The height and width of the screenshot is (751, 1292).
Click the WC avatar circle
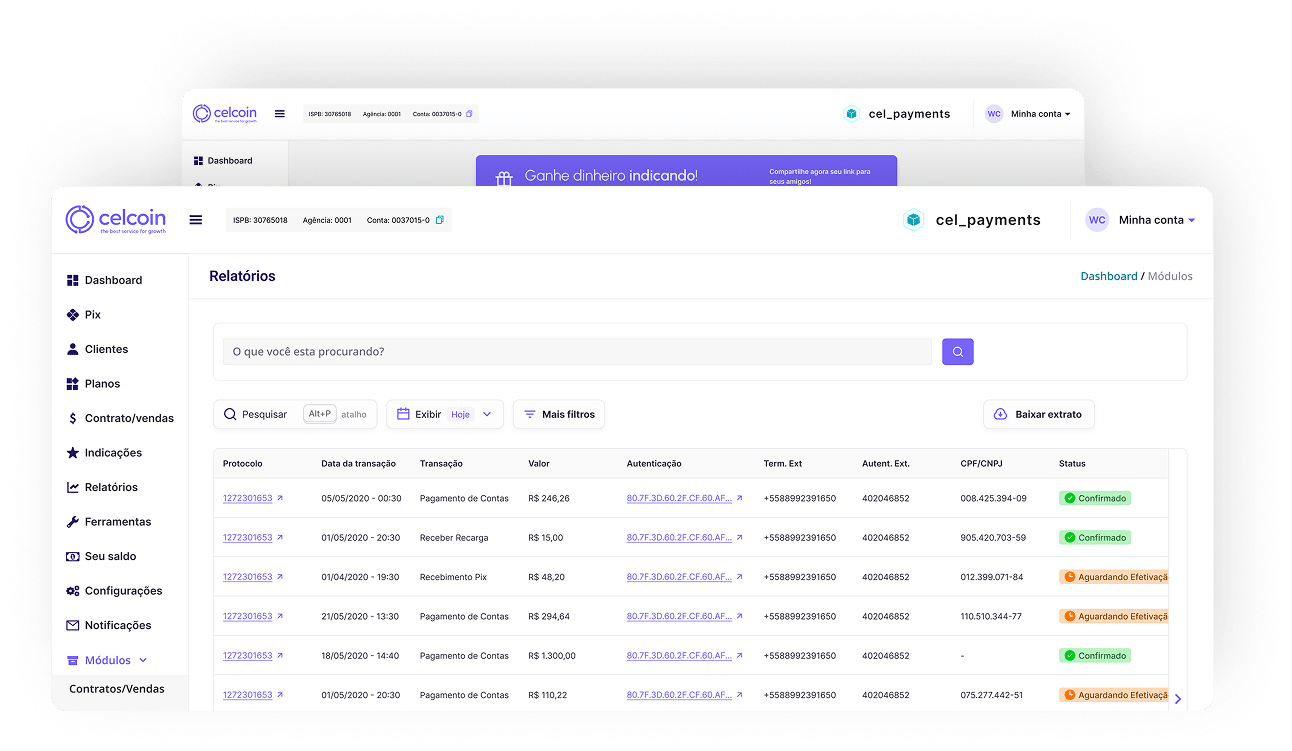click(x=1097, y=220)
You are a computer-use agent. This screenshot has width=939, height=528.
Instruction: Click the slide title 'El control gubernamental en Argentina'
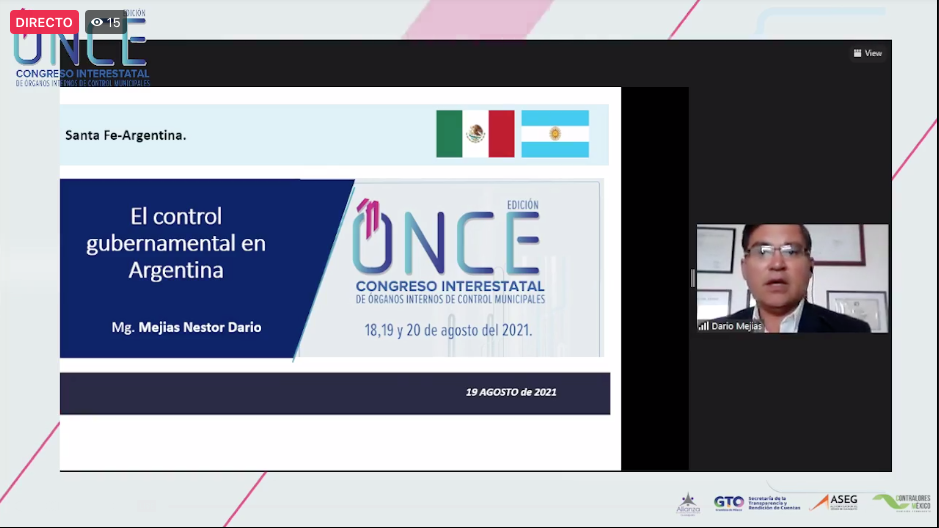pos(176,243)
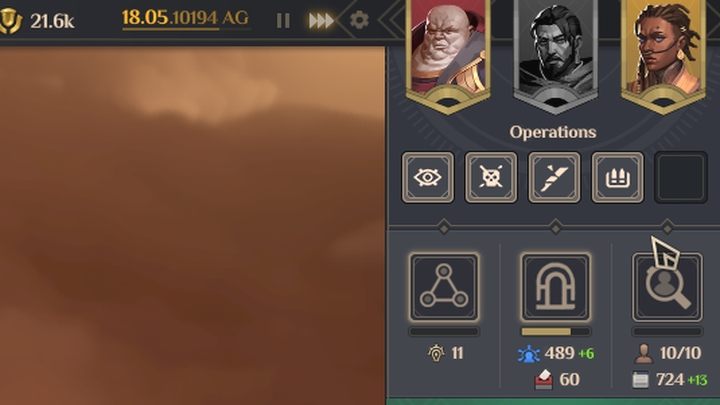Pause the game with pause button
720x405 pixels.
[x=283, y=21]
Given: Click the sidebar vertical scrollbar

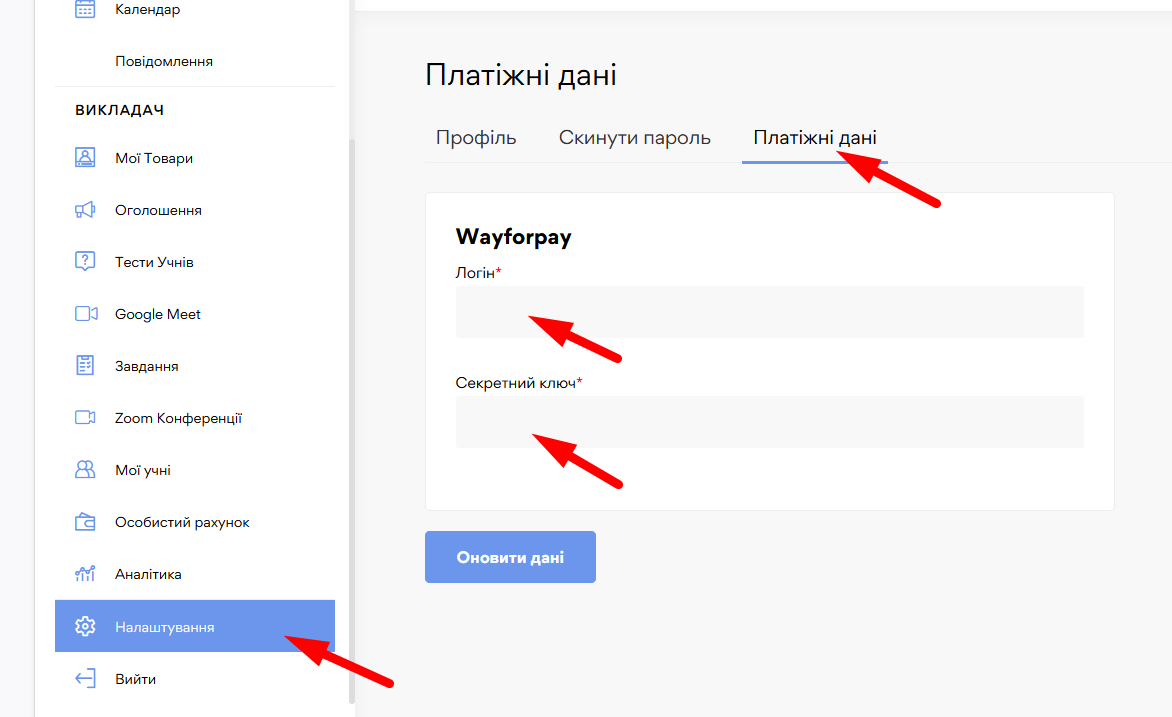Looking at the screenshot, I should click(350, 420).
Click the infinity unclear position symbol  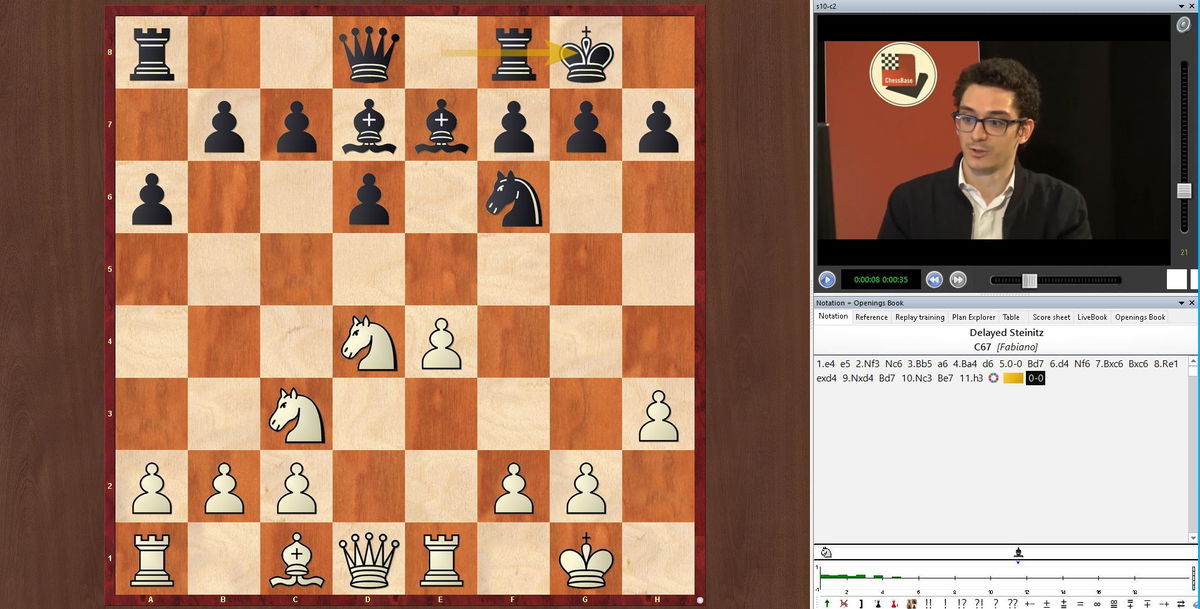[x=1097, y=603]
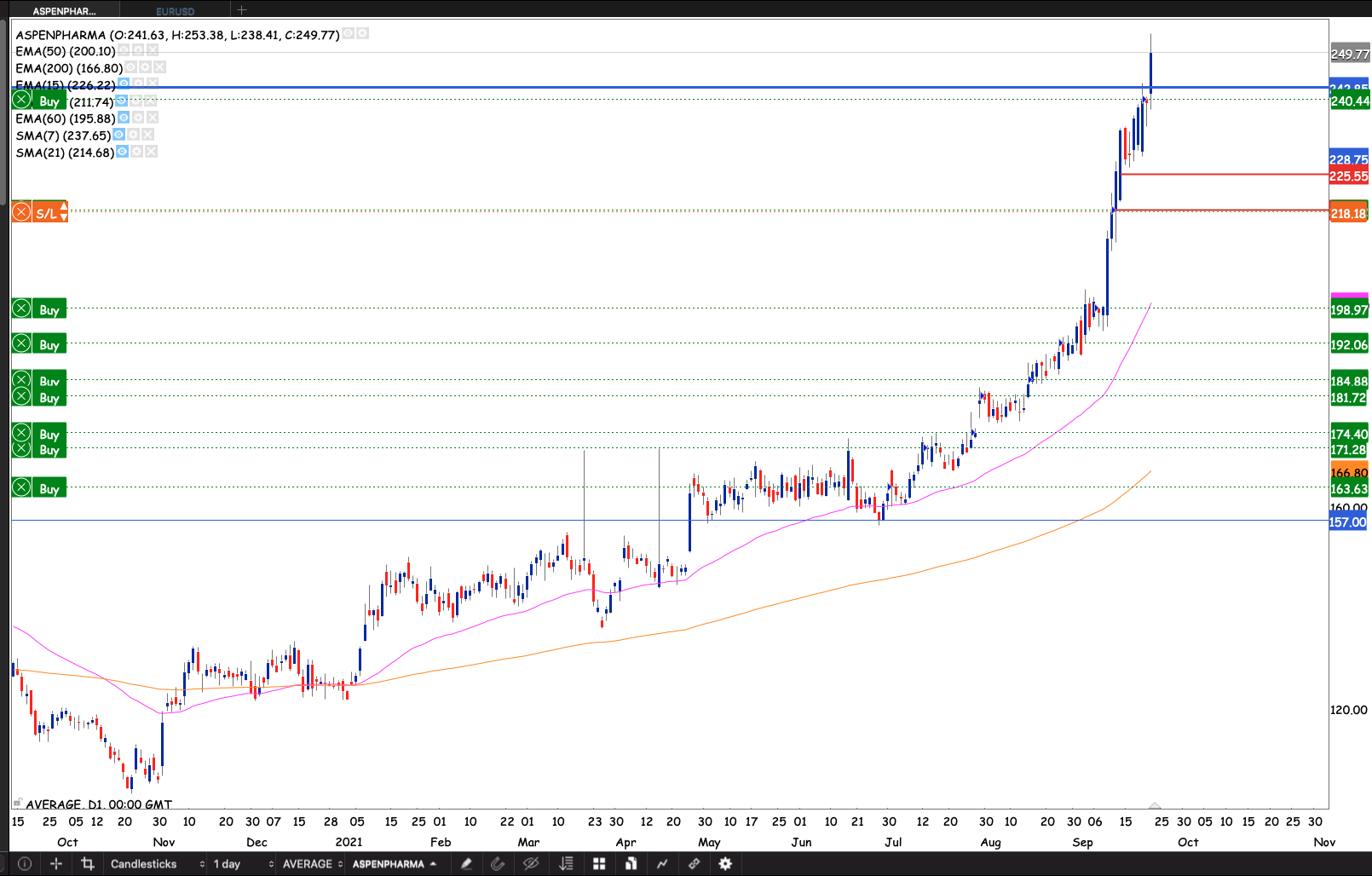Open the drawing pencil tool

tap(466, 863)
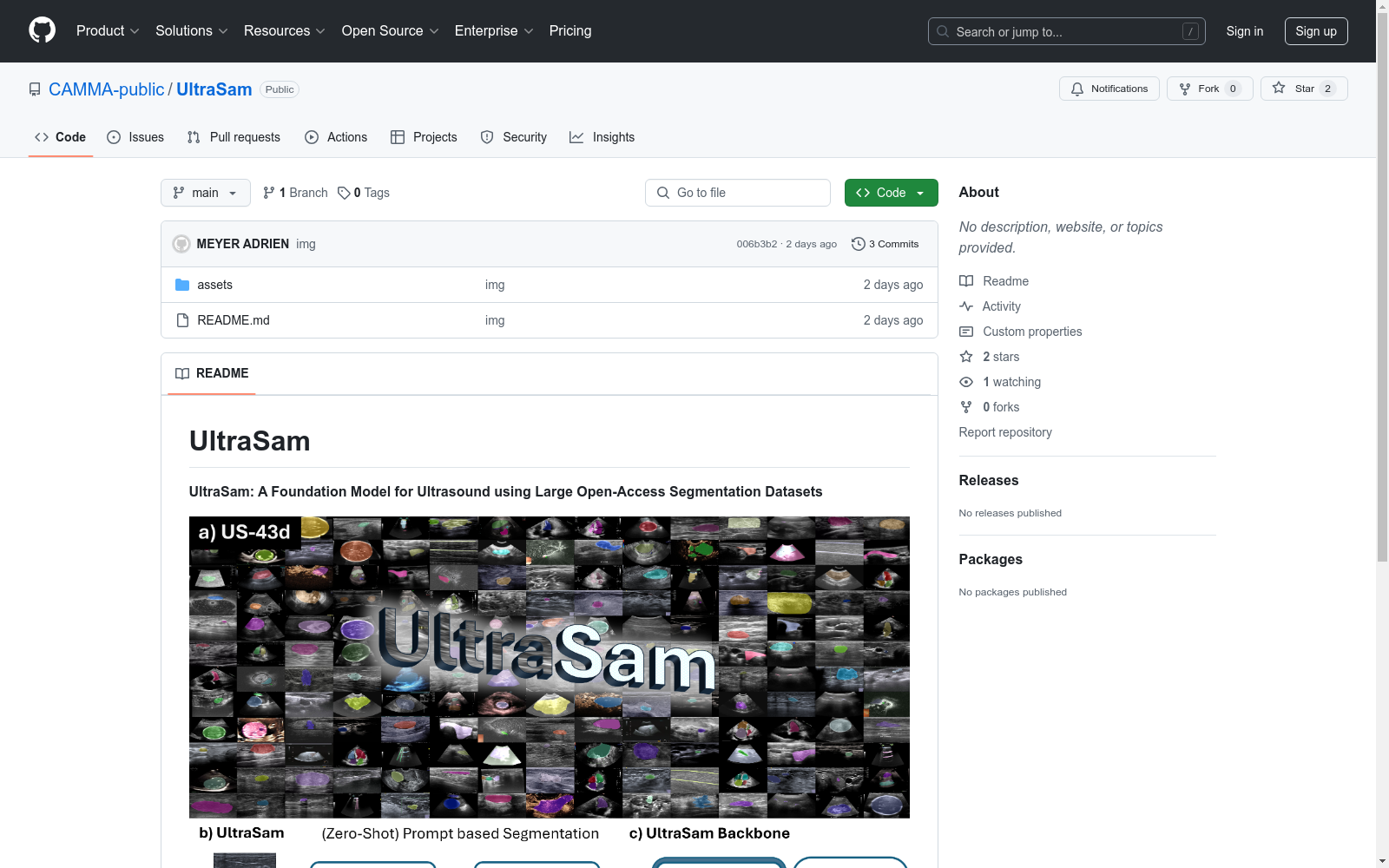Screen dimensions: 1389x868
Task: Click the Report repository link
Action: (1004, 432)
===
# Do this
Write out the lines word for word, from the very first one through the line with "Looking at the", including both. Leave out the pictures.

# Result
The height and width of the screenshot is (751, 1292).
Click the WC avatar circle
click(x=1097, y=220)
You are a computer-use agent. This screenshot has width=939, height=528.
Instruction: Click the slide title 'El control gubernamental en Argentina'
pos(176,243)
Pause the game with pause button
720x405 pixels.
[x=283, y=21]
Given: Click the sidebar vertical scrollbar

Looking at the screenshot, I should click(350, 420).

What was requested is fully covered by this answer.